EXCERPT START

32,000 lines of code in 60 days: notes from building beam.page

by mk · beam.page · May 2026

Beam.page is a static-hosting platform whose front door is an MCP server, with a thin web UI alongside for the things that benefit from one. You talk to whichever AI client you already use — Claude, ChatGPT, Codex, Cursor, Gemini CLI — and it calls the platform's tools; your site lands at <slug>.beam.page or a custom domain. You can change anything later by asking, through any of the same clients, on the go. Here is the story of building it over the last sixty days.

The pipeline

The pipeline that built it was loosely shaped on what Anthropic published about agentic software development, with modifications I made along the way. It runs: spec, build, QA (given the diff), deploy to a UAT environment, integration tests, commit, prod release. Each round takes a couple of hours. I have done a hundred and fifty-four of them.

EXCERPT END
ENTRIES SUPPLIED START

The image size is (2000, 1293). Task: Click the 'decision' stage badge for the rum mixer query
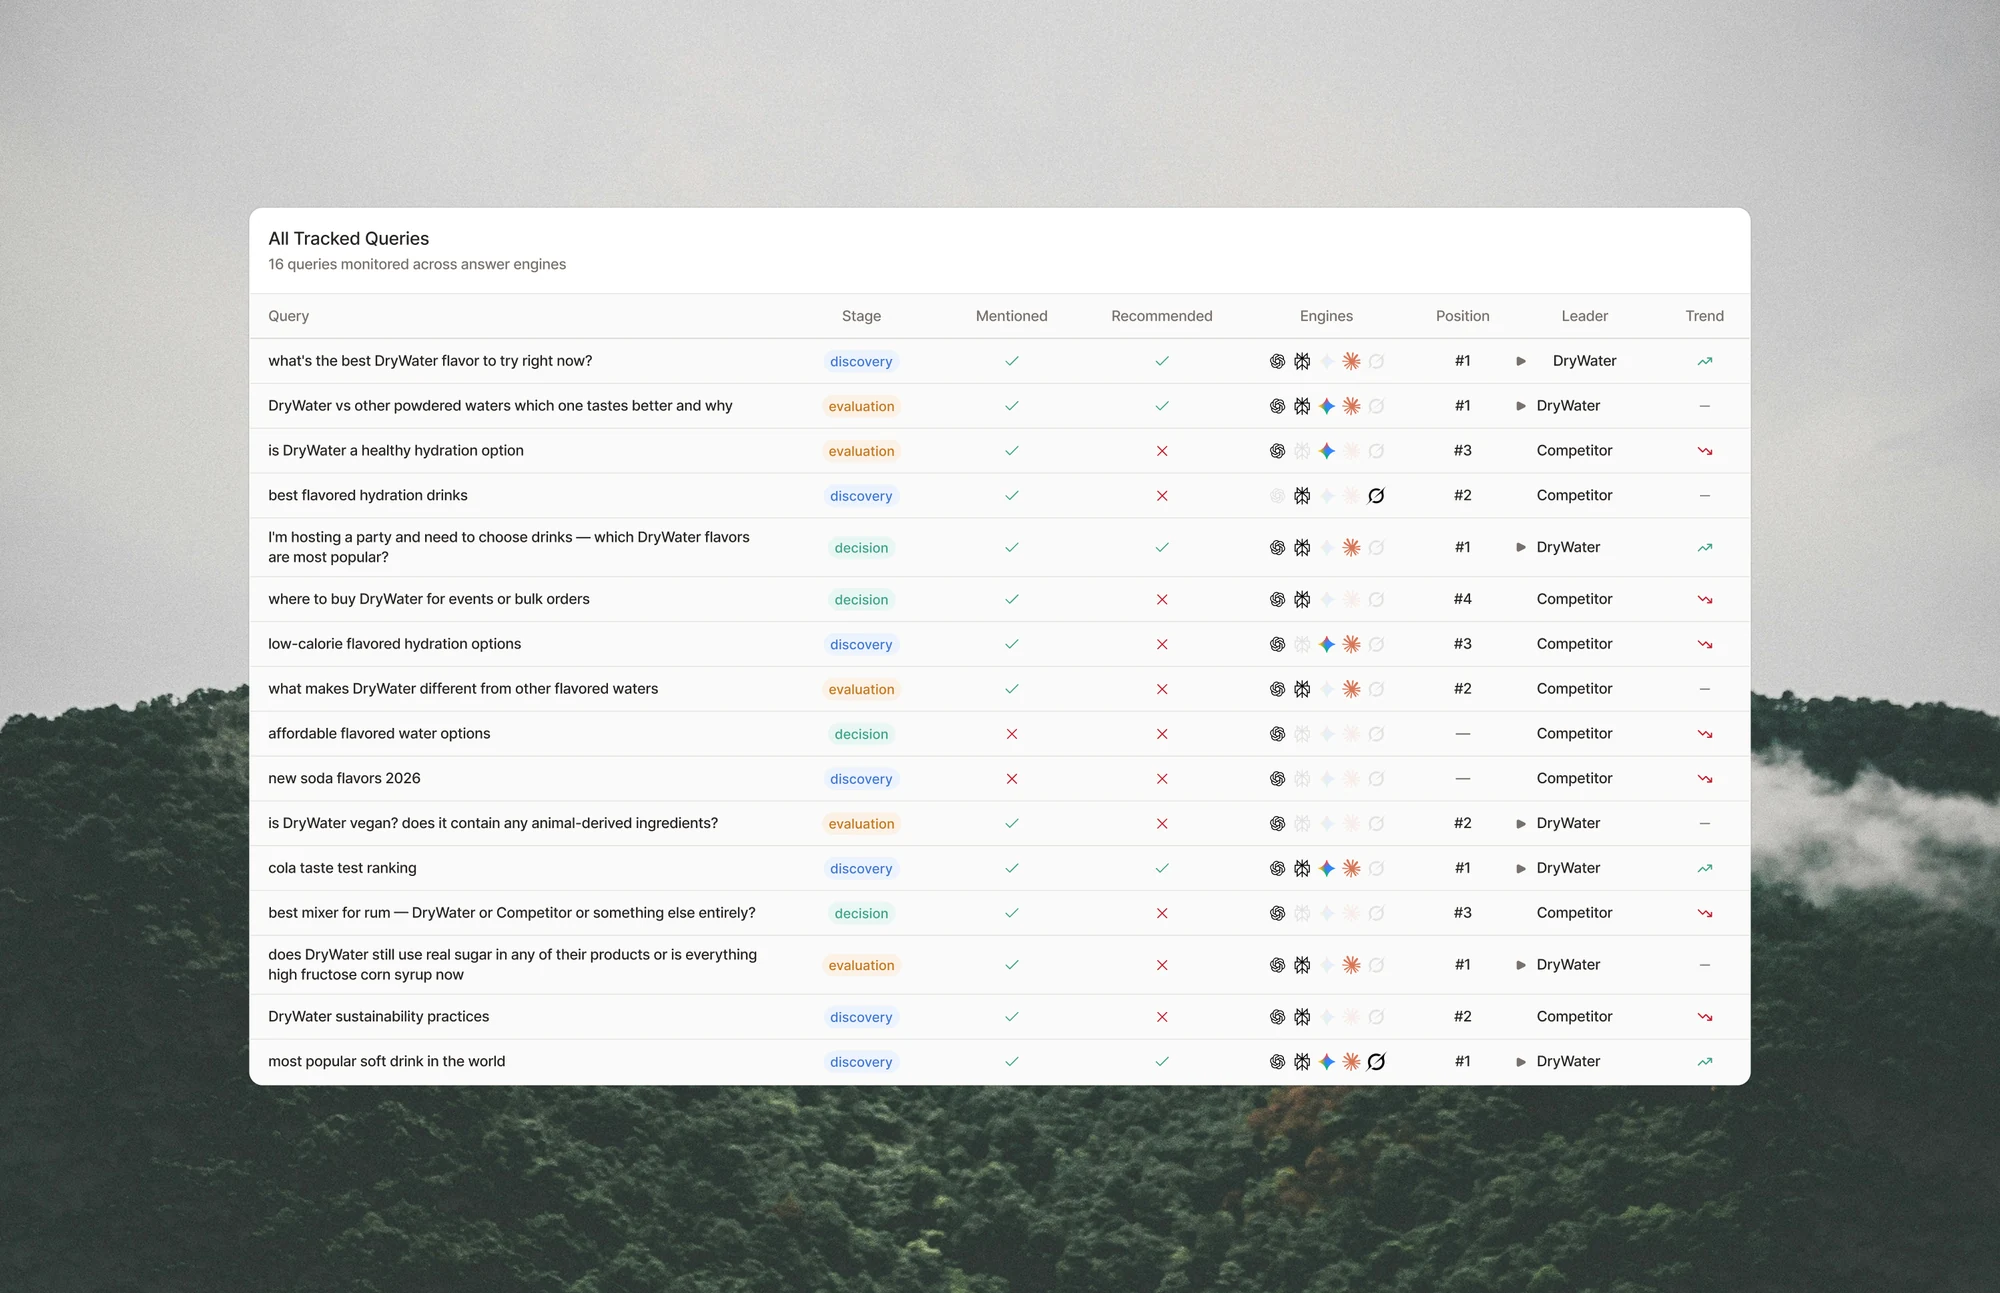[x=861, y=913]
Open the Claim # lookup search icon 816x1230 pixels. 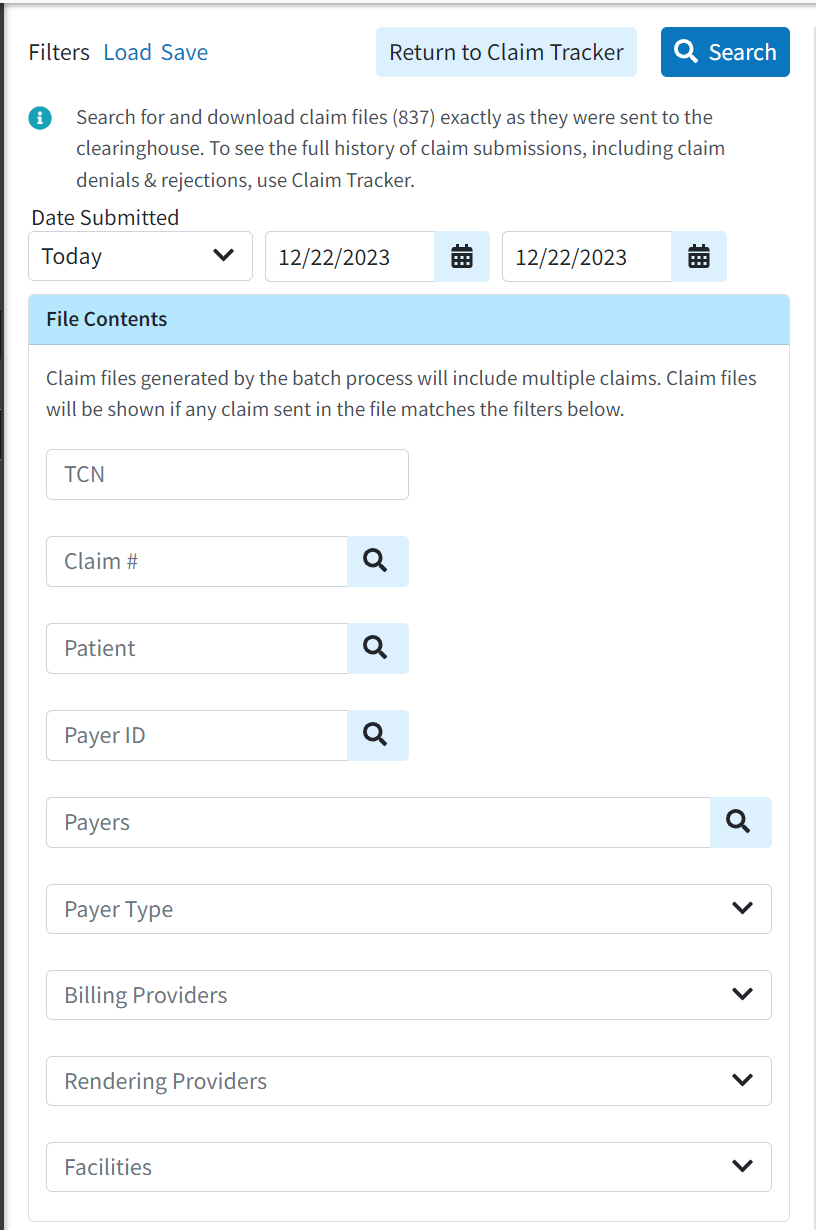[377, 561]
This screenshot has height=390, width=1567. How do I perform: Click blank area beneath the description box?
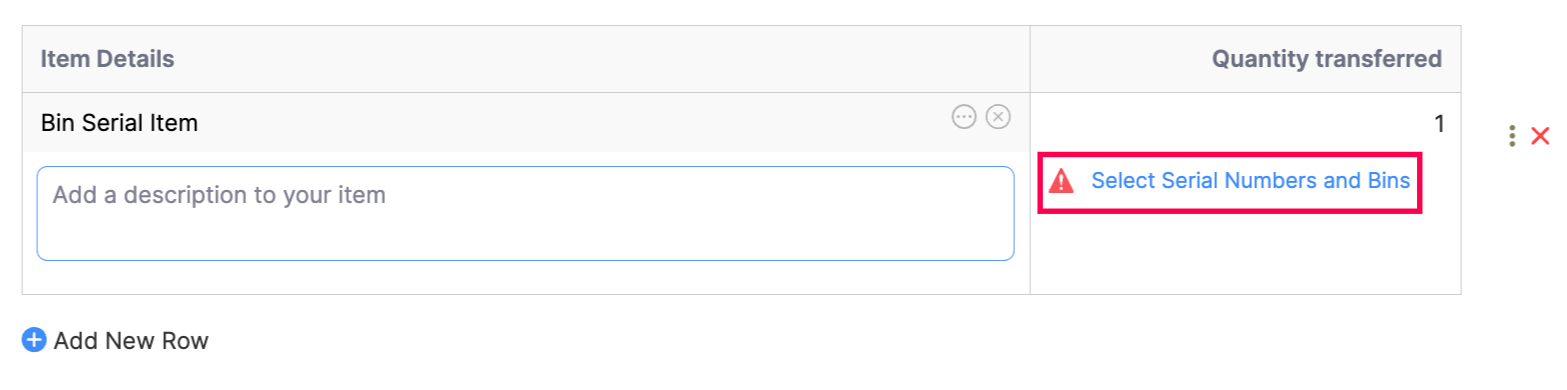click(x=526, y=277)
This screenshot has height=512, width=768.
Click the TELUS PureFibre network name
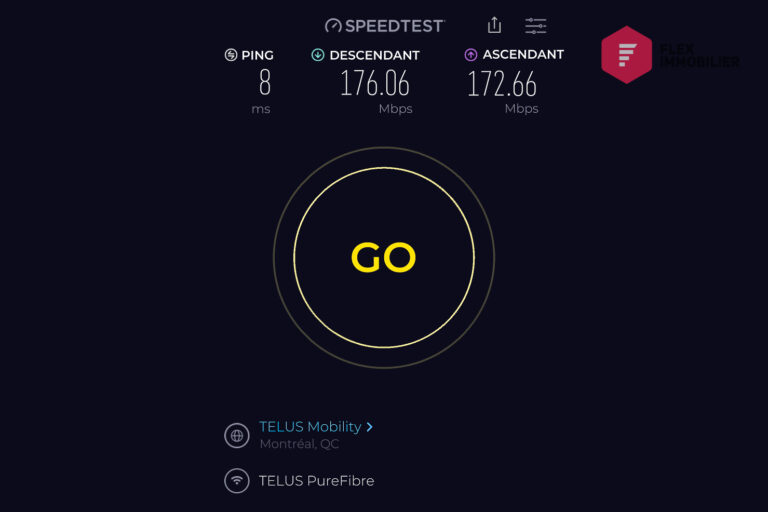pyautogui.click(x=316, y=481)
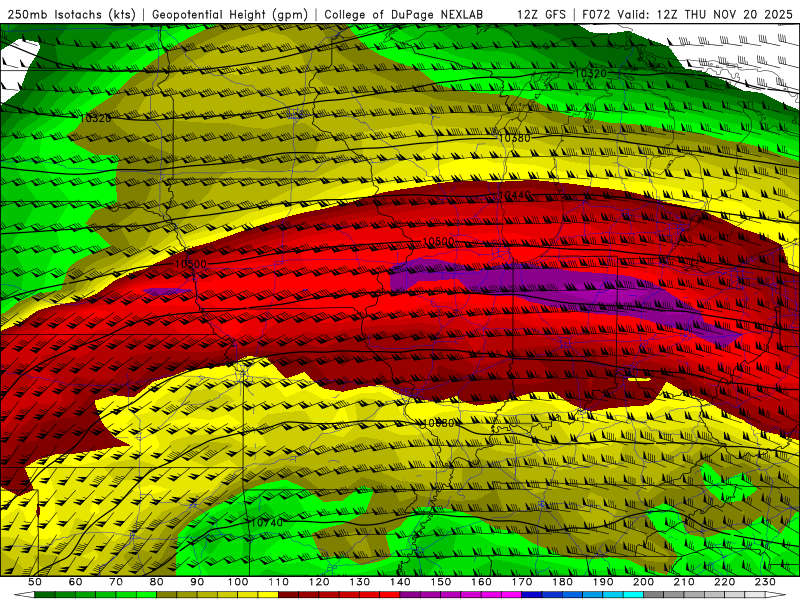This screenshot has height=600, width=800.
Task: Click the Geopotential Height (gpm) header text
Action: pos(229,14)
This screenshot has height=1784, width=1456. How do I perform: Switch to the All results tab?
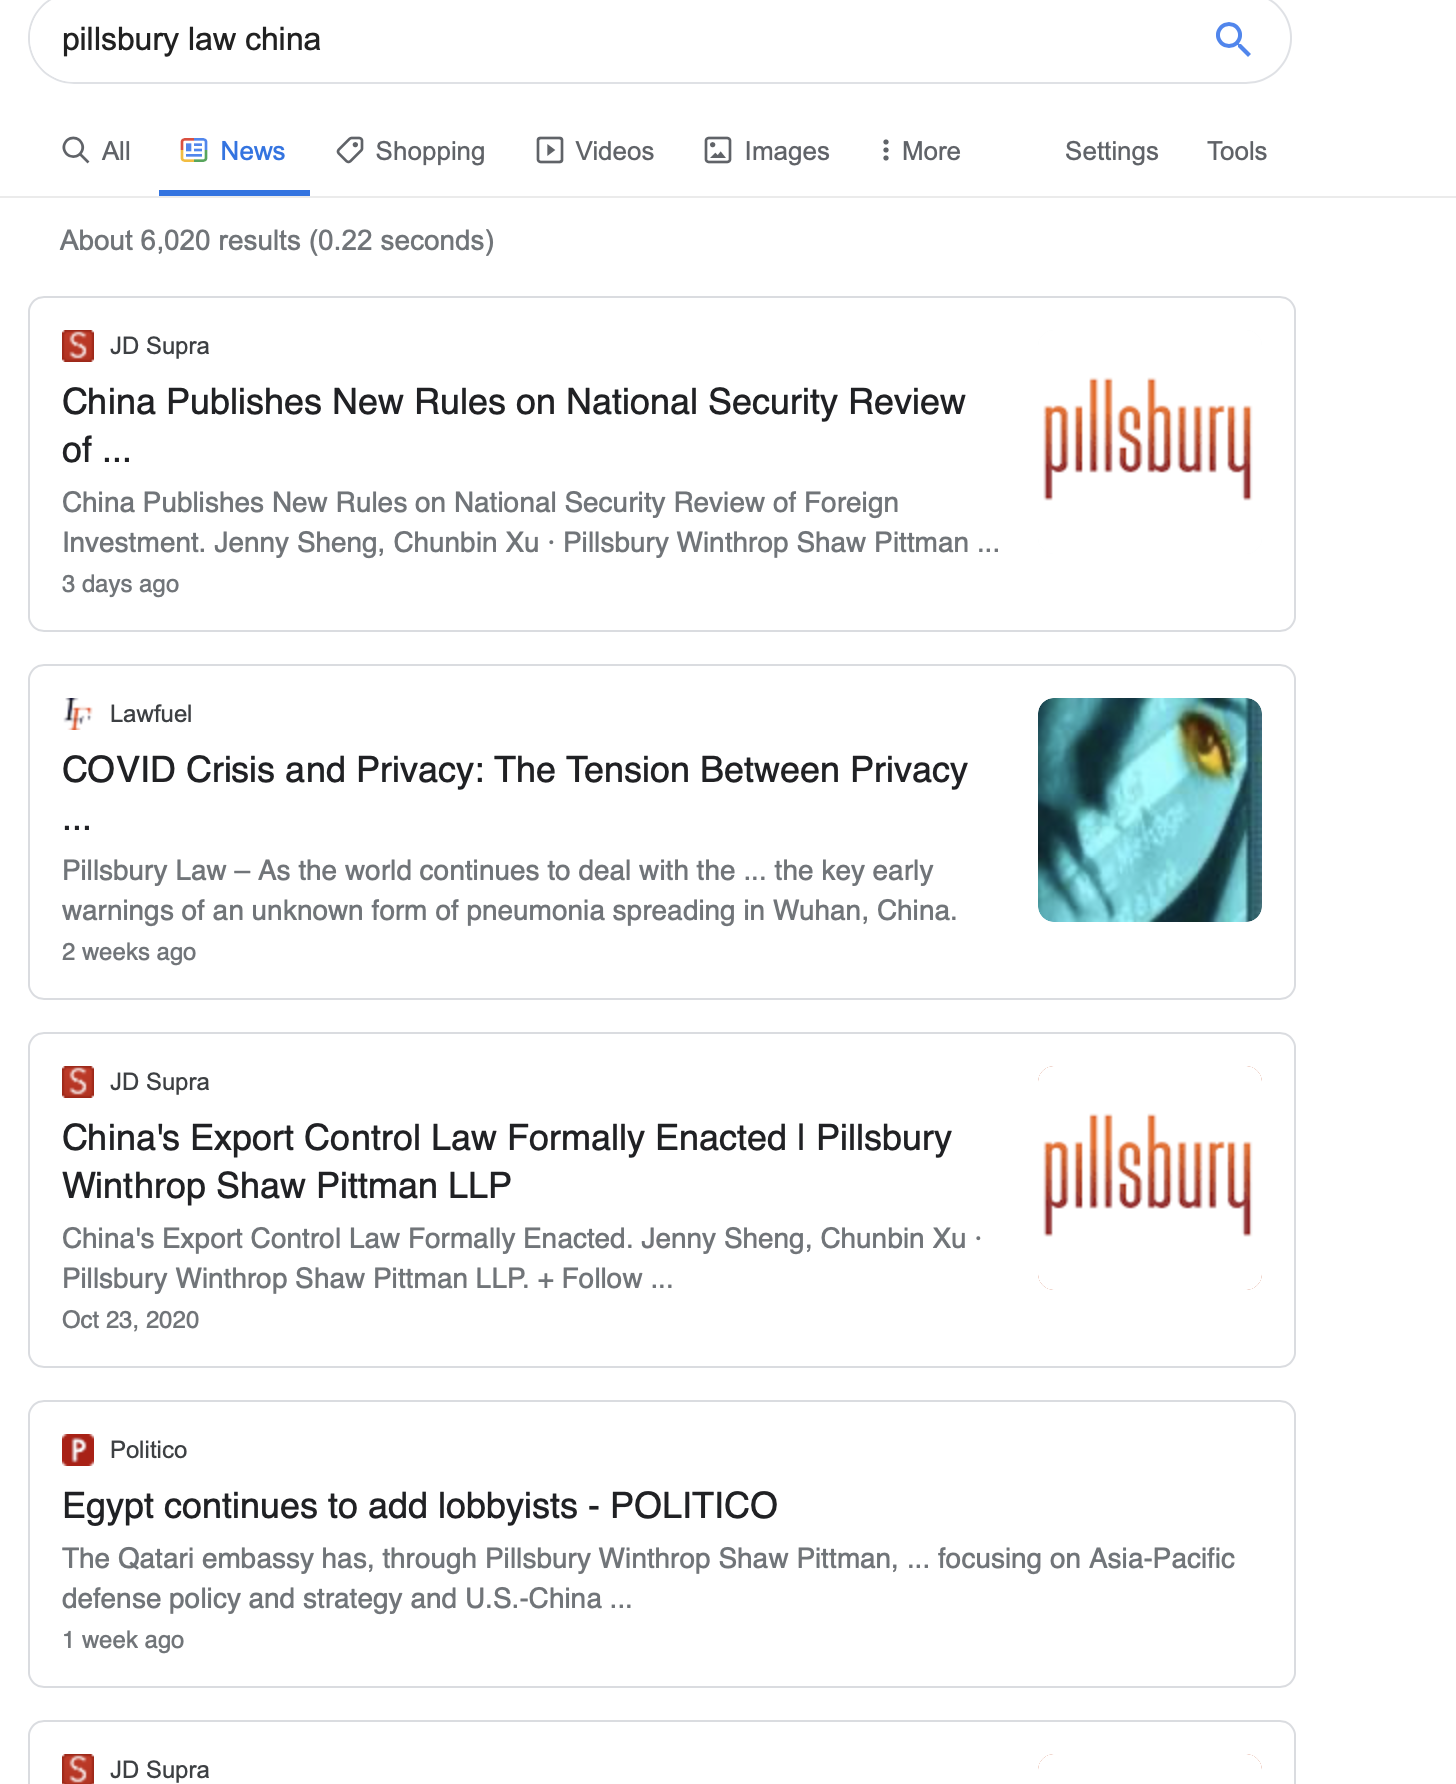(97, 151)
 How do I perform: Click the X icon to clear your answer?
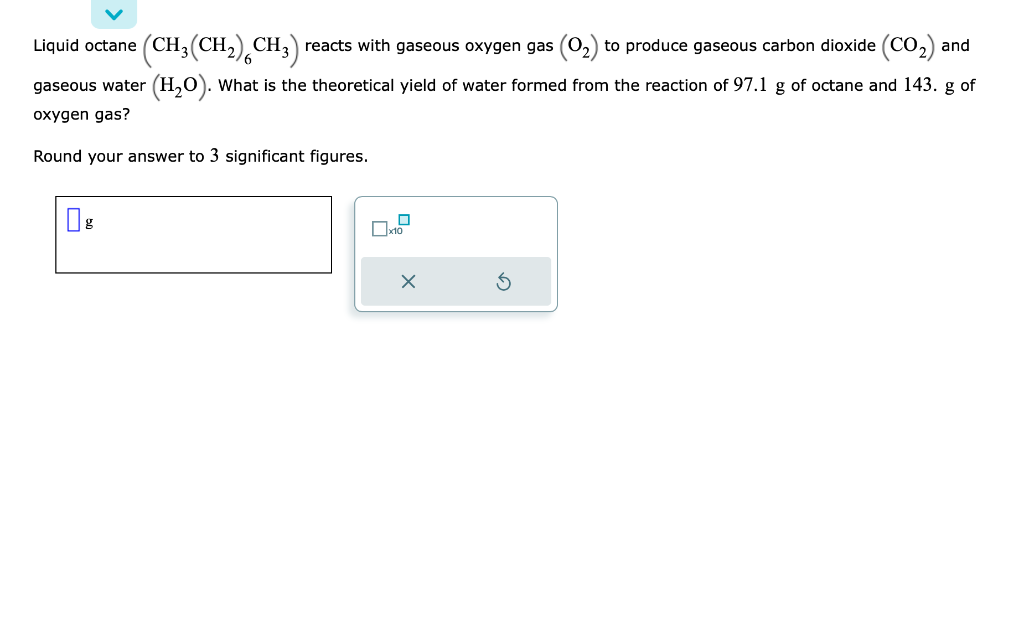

ENTRIES SUPPLIED END

## YOUR GOAL
Substitute "staging environment" for "UAT environment" in the beam.page notes, starting with "Beam.page is a" and going on through "fifty-four of them.". Write out that stretch with the change made.

## SOLUTION FOR THIS EXERCISE
Beam.page is a static-hosting platform whose front door is an MCP server, with a thin web UI alongside for the things that benefit from one. You talk to whichever AI client you already use — Claude, ChatGPT, Codex, Cursor, Gemini CLI — and it calls the platform's tools; your site lands at <slug>.beam.page or a custom domain. You can change anything later by asking, through any of the same clients, on the go. Here is the story of building it over the last sixty days.

The pipeline

The pipeline that built it was loosely shaped on what Anthropic published about agentic software development, with modifications I made along the way. It runs: spec, build, QA (given the diff), deploy to a staging environment, integration tests, commit, prod release. Each round takes a couple of hours. I have done a hundred and fifty-four of them.